Cronaca

Ripresi dalle telecamere a pesca di ricci nell’area protetta: due denunce

Intervento dei militari della guardia costiera a Porto Cesareo dopo la visione dei filmati. Sequestrata attrezzatura e circa 2mila 500 esemplari

I ricci sequestrati dai militari.

PORTO CESAREO – Hanno provato a liberarsi dei circa 2mila 500 ricci pescati nelle acque dell’area marina protetta di Porto Cesareo, ma i militari della guardia costiera hanno recuperato il “bottino” e denunciato all’autorità giudiziaria i due pescatori sportivi protagonisti della vicenda.

Il sistema di videosorveglianza con la quale la zona è sorvegliata ha fornito elementi utili per la ricostruzione dell’attività dei due che, ieri mattina, al rientro nel porticciolo della cittadina ionica sono stati identificati.

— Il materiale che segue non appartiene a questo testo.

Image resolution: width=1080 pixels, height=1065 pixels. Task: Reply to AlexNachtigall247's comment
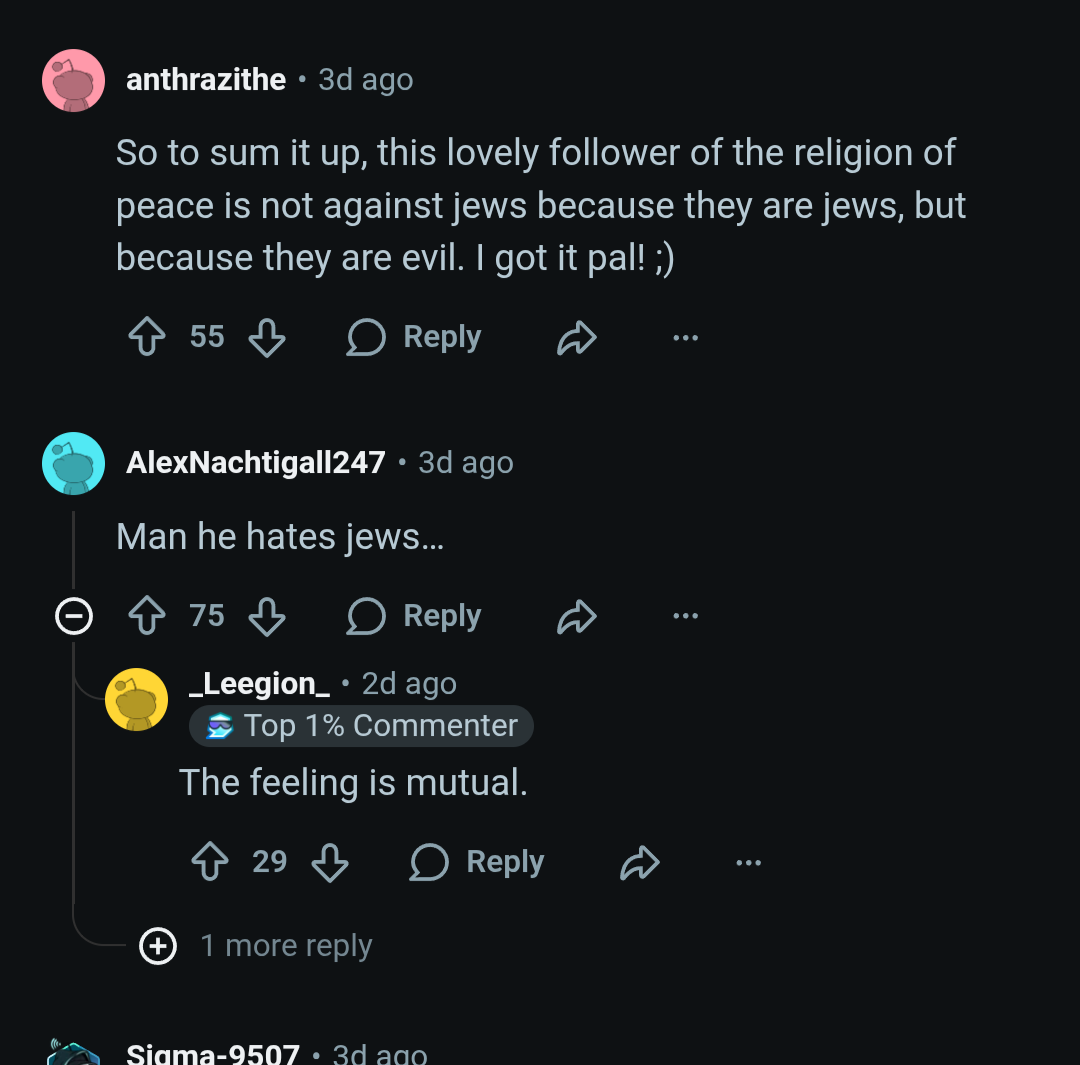tap(415, 616)
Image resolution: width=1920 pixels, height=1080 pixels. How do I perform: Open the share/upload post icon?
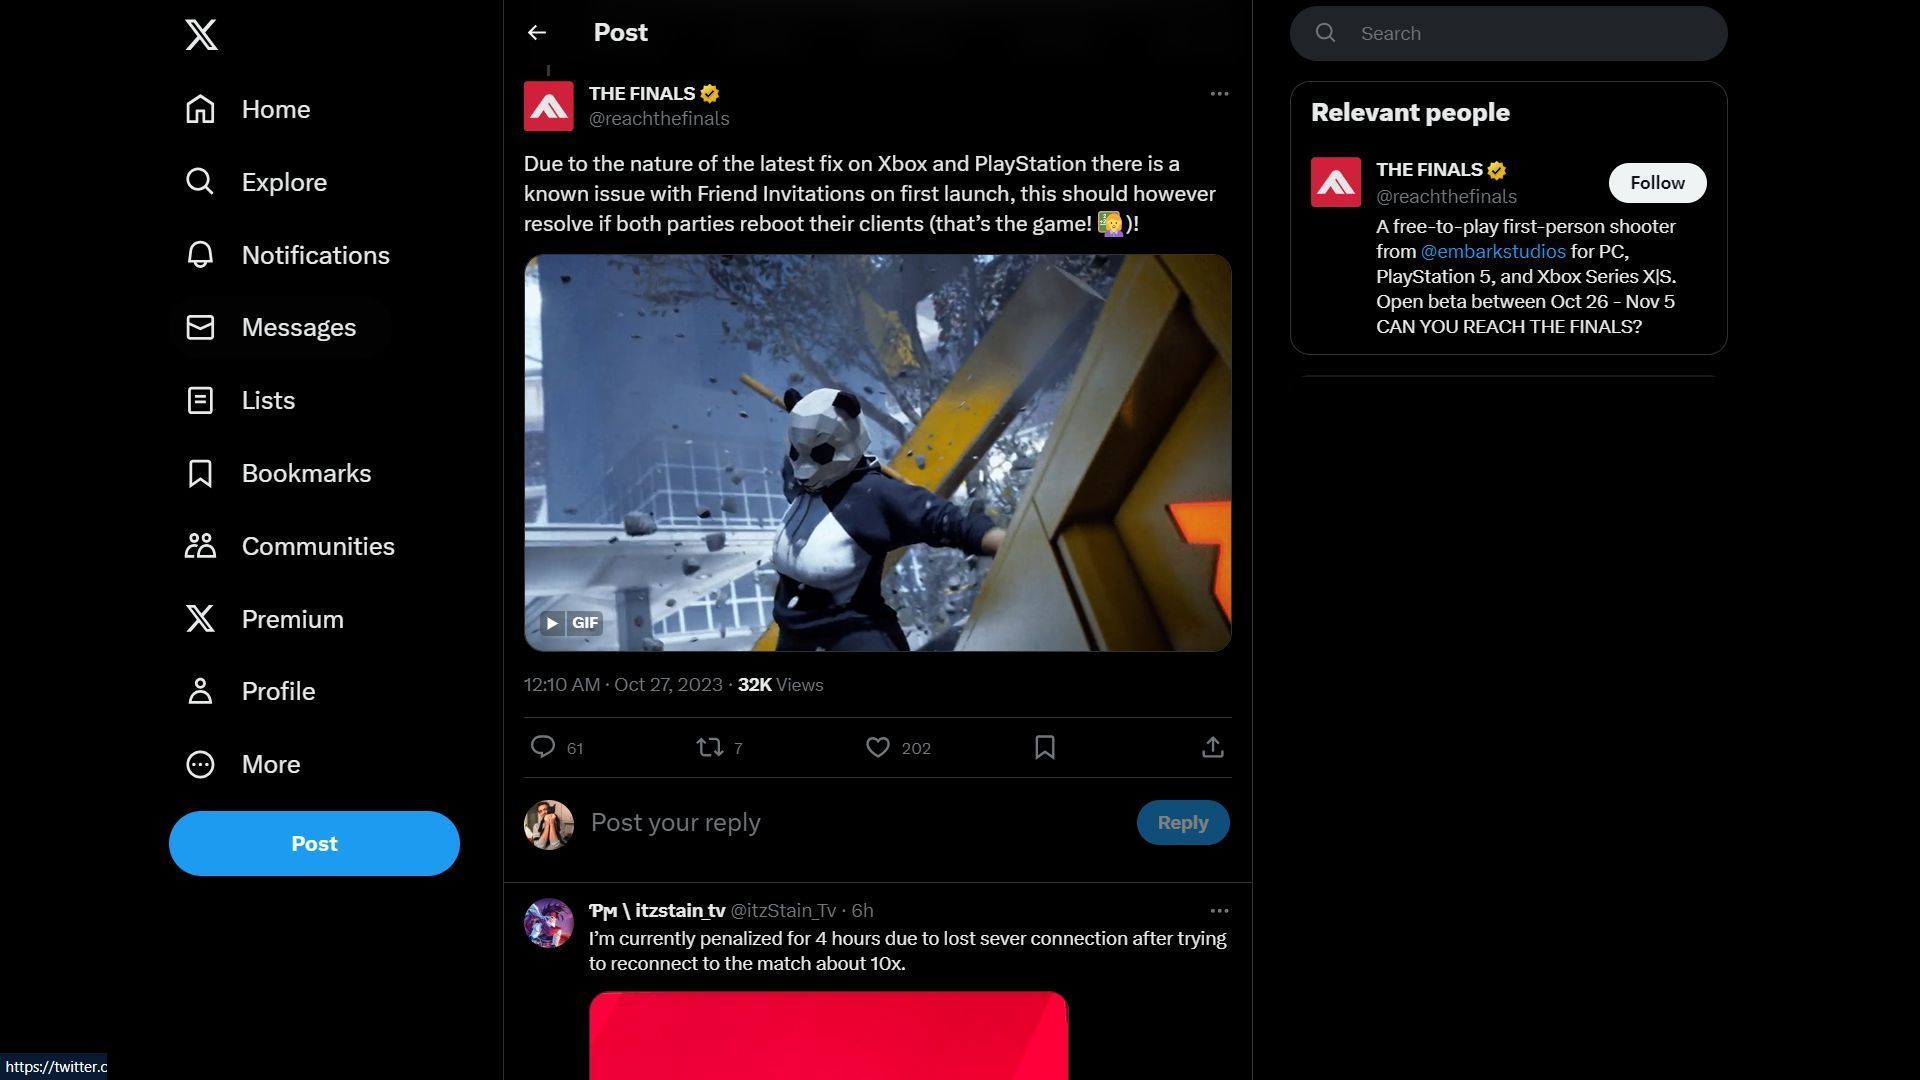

I ricci e l’attrezzatura utilizzata sono stati sequestrati.

La vendita avrebbe fruttato circa mille euro: nel periodo delle festività natalizia sono stati diversi gli interventi della guardia costiera in quel tratto di mare, particolarmente ricco proprio perché protetto in maniera molto accurata e dunque interdetto a tutta una serie di attività altrove regolarmente consentite.